*** Opening TEXT PROVIDED ***
What do you do when your keenly anticipated hacker camp releases details of its upcoming badge and you really want to have a go at coding for it, but there are no badges for you to try yet? If you are [Artdanion], this is not a problem, you simply build your own.
He found his requirement to interface with genuine hardware exceeded the abilities of the emulator that the SHACamp 2017 badge team had thoughtfully provided, so he reached for breakout boards for the ESP32, the MPR121 touch sensor, and the e-ink display, and assembled his own clone on a piece of stripboard. Not only did it provide him with enough to develop his own apps, he found when he brought it to the event that the public release of the official firmware ran on it with only a few configuration tweaks. He had an official event badge, that wasn’t the event badge. Is this the first time this has been done? We think it might be.
*** Closing TEXT PROVIDED ***
◆ TASK INSTRUCTIONS ◆
In the text about the homemade event badge, rewrite the passage starting at "He found his" and ending at "it might be.", swapping "stripboard" for "perfboard".
*** Opening INFORMATION ***
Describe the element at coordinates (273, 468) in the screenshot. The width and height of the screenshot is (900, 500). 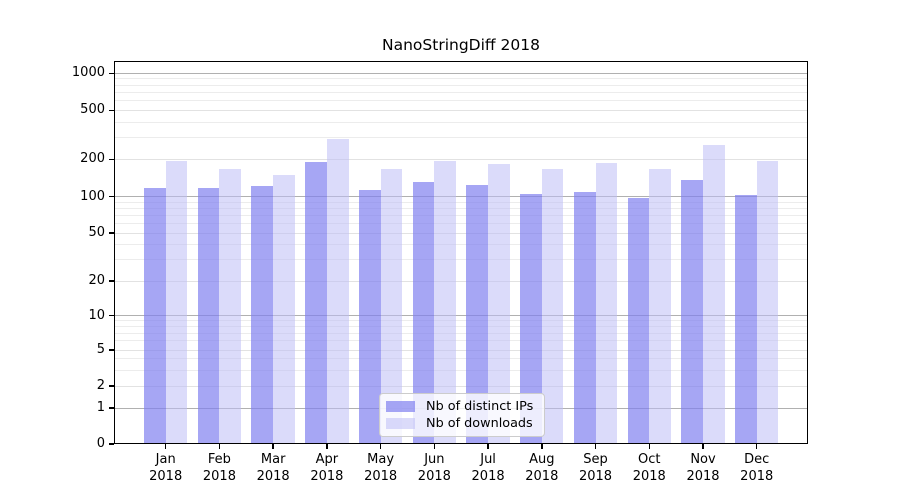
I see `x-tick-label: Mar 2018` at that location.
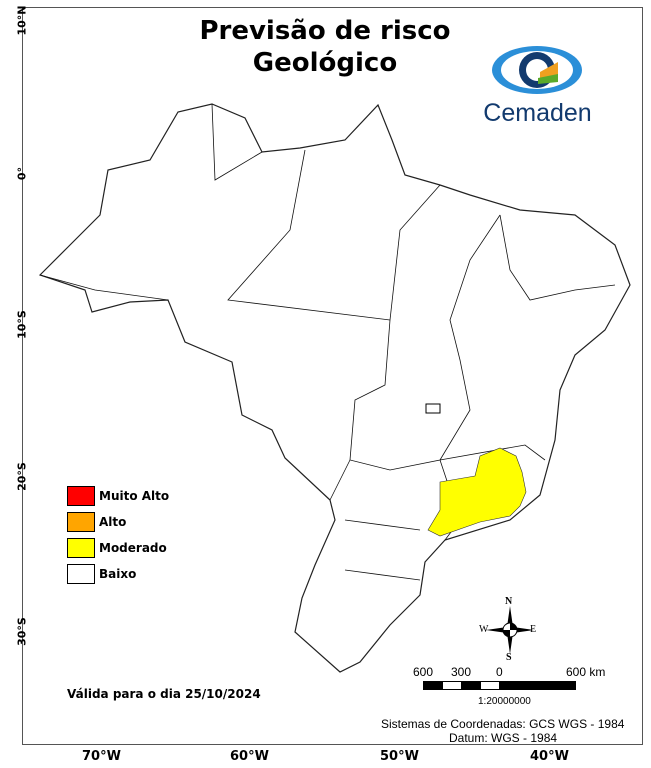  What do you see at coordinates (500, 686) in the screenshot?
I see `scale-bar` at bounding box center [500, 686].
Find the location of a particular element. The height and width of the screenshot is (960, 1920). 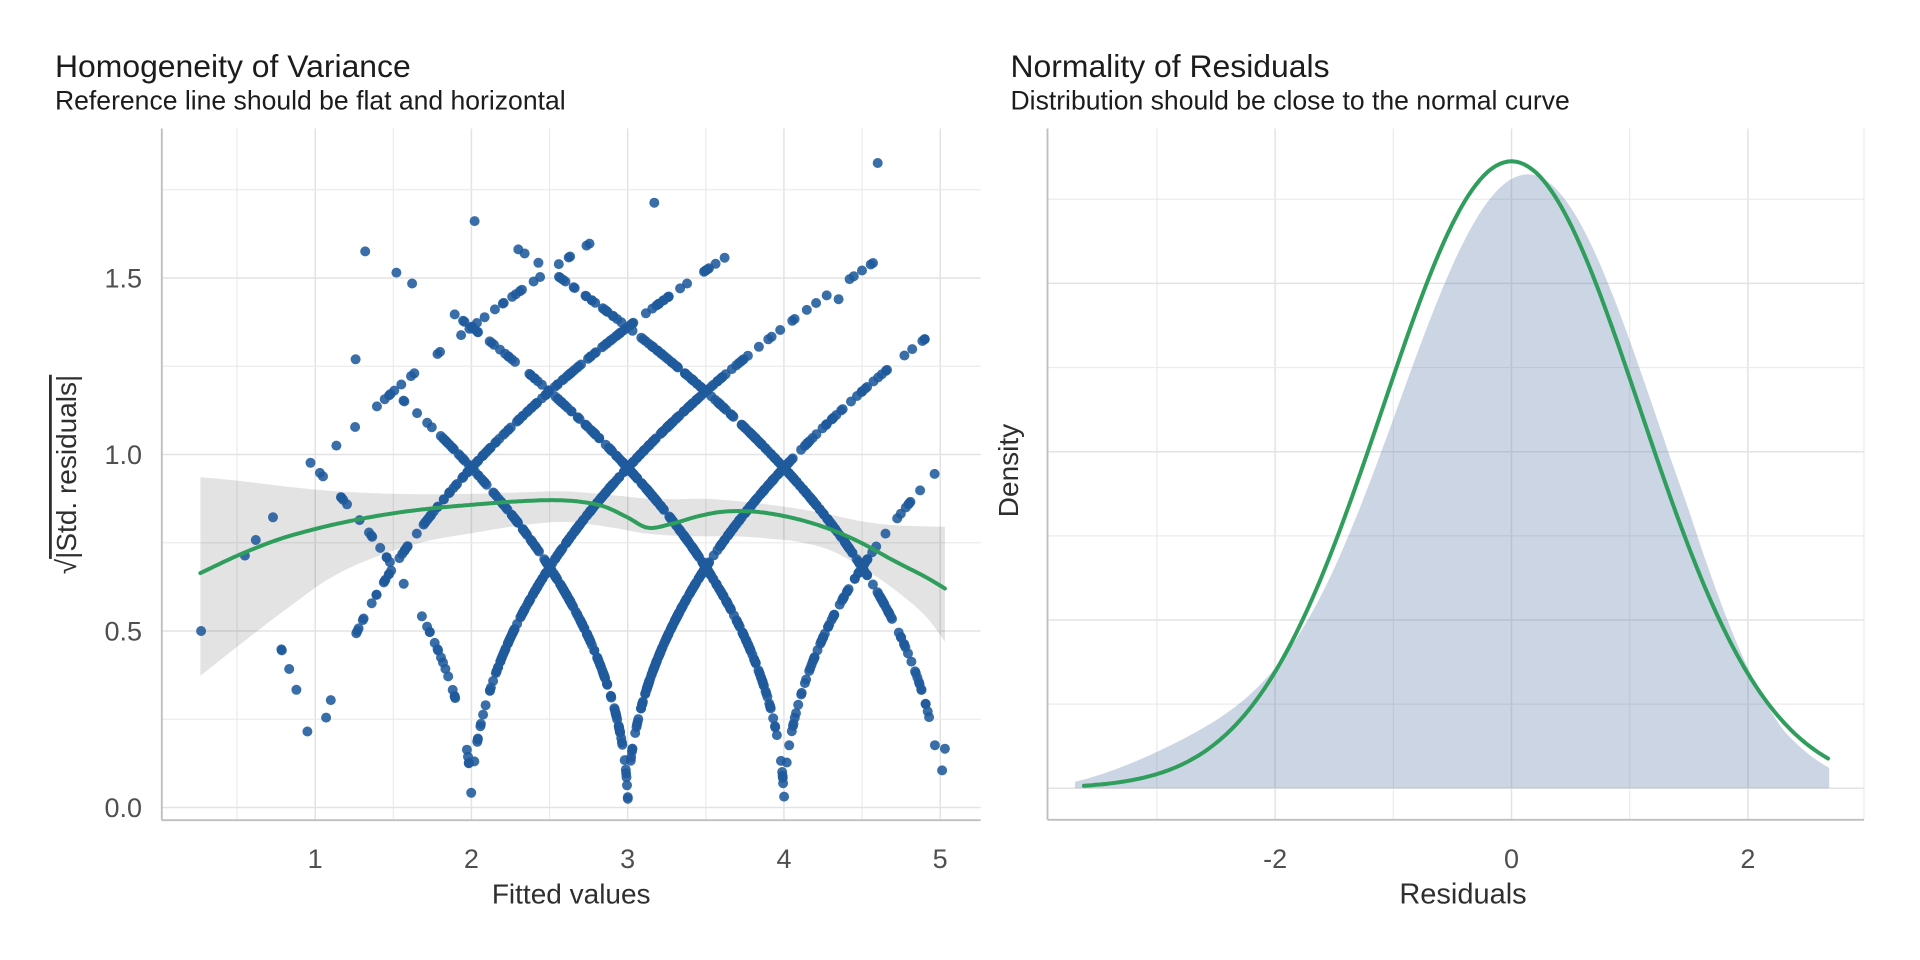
*** Closing INFORMATION ***
◆ RESPONSE ◆
He found his requirement to interface with genuine hardware exceeded the abilities of the emulator that the SHACamp 2017 badge team had thoughtfully provided, so he reached for breakout boards for the ESP32, the MPR121 touch sensor, and the e-ink display, and assembled his own clone on a piece of perfboard. Not only did it provide him with enough to develop his own apps, he found when he brought it to the event that the public release of the official firmware ran on it with only a few configuration tweaks. He had an official event badge, that wasn’t the event badge. Is this the first time this has been done? We think it might be.